=== Task goal ===
The records below must be reproduced exactly, excluding any pictures.

########

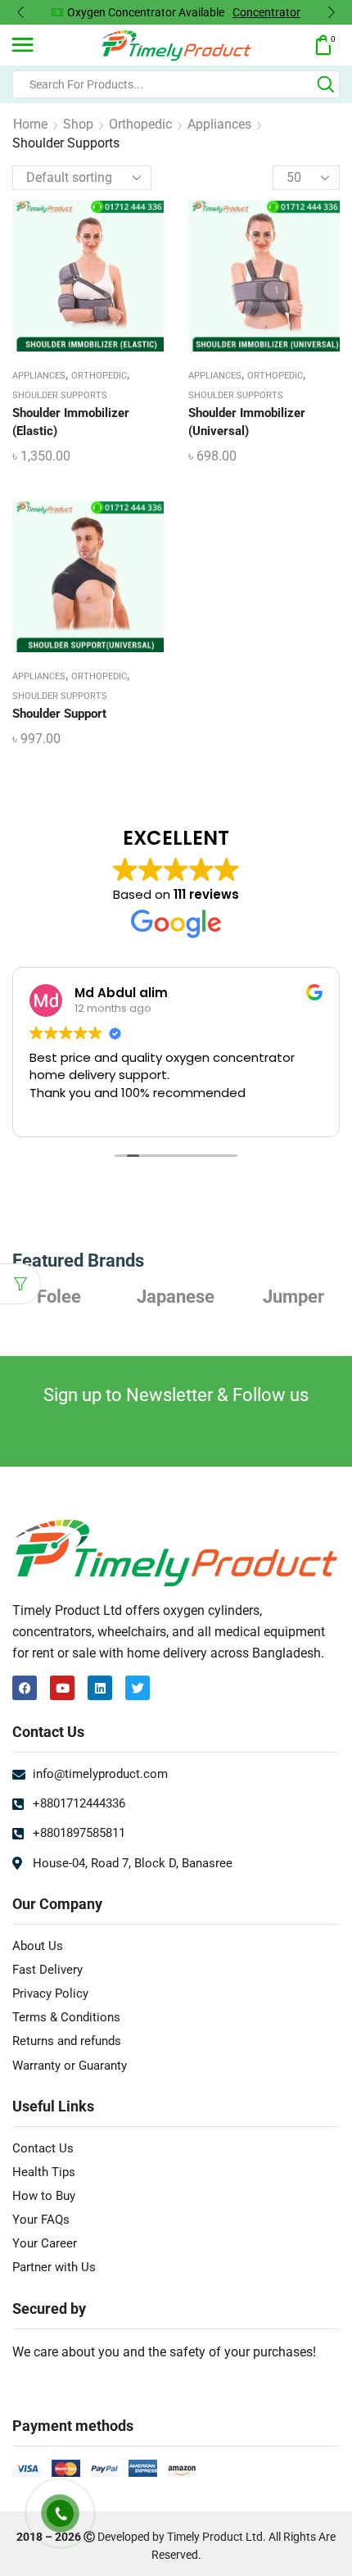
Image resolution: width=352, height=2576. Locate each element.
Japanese (175, 1296)
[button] (20, 12)
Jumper (293, 1296)
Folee (59, 1296)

########

=== Answer space ===
Image resolution: width=352, height=2576. Locate each element.
Japanese (175, 1296)
[button] (20, 12)
Jumper (293, 1296)
Folee (59, 1296)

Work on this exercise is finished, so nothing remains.